## [ACTION ITEM]
Print all the entries exactly.

Dataset entries
+++

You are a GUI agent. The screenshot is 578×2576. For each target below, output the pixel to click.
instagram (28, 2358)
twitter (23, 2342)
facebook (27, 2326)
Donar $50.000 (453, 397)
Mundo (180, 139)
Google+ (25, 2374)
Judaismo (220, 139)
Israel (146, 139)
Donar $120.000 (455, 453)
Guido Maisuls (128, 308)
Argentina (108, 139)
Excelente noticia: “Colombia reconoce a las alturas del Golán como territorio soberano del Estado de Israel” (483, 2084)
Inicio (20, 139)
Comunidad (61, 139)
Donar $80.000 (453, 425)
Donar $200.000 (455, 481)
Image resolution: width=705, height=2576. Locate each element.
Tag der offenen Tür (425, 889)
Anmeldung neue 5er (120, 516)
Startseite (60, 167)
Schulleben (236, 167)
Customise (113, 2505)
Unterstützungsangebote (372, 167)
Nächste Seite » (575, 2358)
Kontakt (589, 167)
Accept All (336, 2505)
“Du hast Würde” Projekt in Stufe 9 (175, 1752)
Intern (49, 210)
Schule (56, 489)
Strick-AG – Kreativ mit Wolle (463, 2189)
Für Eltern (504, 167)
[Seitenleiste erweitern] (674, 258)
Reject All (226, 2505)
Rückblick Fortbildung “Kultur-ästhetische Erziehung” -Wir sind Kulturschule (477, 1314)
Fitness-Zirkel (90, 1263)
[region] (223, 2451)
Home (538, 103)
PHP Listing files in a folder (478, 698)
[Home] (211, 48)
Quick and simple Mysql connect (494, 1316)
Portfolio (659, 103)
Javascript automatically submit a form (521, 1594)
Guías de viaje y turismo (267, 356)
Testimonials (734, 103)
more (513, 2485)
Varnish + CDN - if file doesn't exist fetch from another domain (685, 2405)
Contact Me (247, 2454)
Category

+++

## [FINAL ANSWER]
You are a GUI agent. The screenshot is 578×2576. For each target below, output the pixel to click.
instagram (28, 2358)
twitter (23, 2342)
facebook (27, 2326)
Donar $50.000 (453, 397)
Mundo (180, 139)
Google+ (25, 2374)
Judaismo (220, 139)
Israel (146, 139)
Donar $120.000 (455, 453)
Guido Maisuls (128, 308)
Argentina (108, 139)
Excelente noticia: “Colombia reconoce a las alturas del Golán como territorio soberano del Estado de Israel” (483, 2084)
Inicio (20, 139)
Comunidad (61, 139)
Donar $80.000 (453, 425)
Donar $200.000 (455, 481)
Image resolution: width=705, height=2576. Locate each element.
Tag der offenen Tür (425, 889)
Anmeldung neue 5er (120, 516)
Startseite (60, 167)
Schulleben (236, 167)
Customise (113, 2505)
Unterstützungsangebote (372, 167)
Nächste Seite » (575, 2358)
Kontakt (589, 167)
Accept All (336, 2505)
“Du hast Würde” Projekt in Stufe 9 (175, 1752)
Intern (49, 210)
Schule (56, 489)
Strick-AG – Kreativ mit Wolle (463, 2189)
Für Eltern (504, 167)
[Seitenleiste erweitern] (674, 258)
Reject All (226, 2505)
Rückblick Fortbildung “Kultur-ästhetische Erziehung” -Wir sind Kulturschule (477, 1314)
Fitness-Zirkel (90, 1263)
[region] (223, 2451)
Home (538, 103)
PHP Listing files in a folder (478, 698)
[Home] (211, 48)
Quick and simple Mysql connect (494, 1316)
Portfolio (659, 103)
Javascript automatically submit a form (521, 1594)
Guías de viaje y turismo (267, 356)
Testimonials (734, 103)
more (513, 2485)
Varnish + CDN - if file doesn't exist fetch from another domain (685, 2405)
Contact Me (247, 2454)
Category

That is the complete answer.